▶ **What to work on**
Skip the pictures and retype exactly the lines from the one holding "Instruction: Click the" through the end of the entries.

▶ **Source data**
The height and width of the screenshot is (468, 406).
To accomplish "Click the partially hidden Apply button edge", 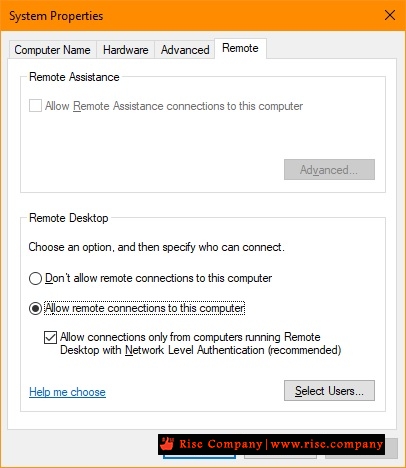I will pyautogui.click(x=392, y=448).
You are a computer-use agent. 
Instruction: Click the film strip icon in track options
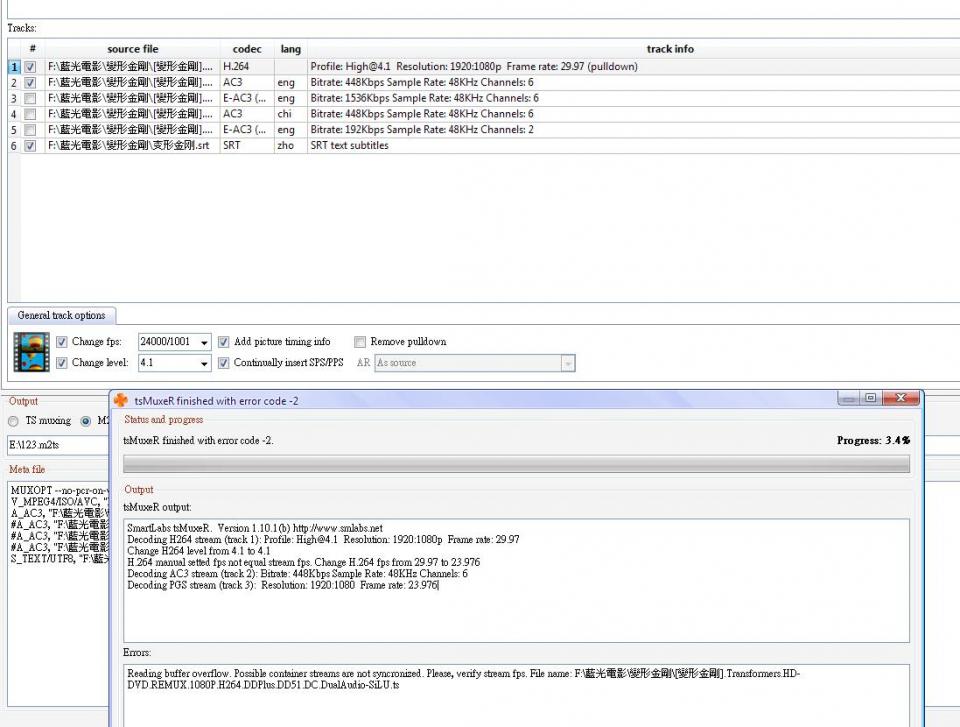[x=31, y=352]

▶ **Output of the task**
Instruction: Click the film strip icon in track options
[x=31, y=352]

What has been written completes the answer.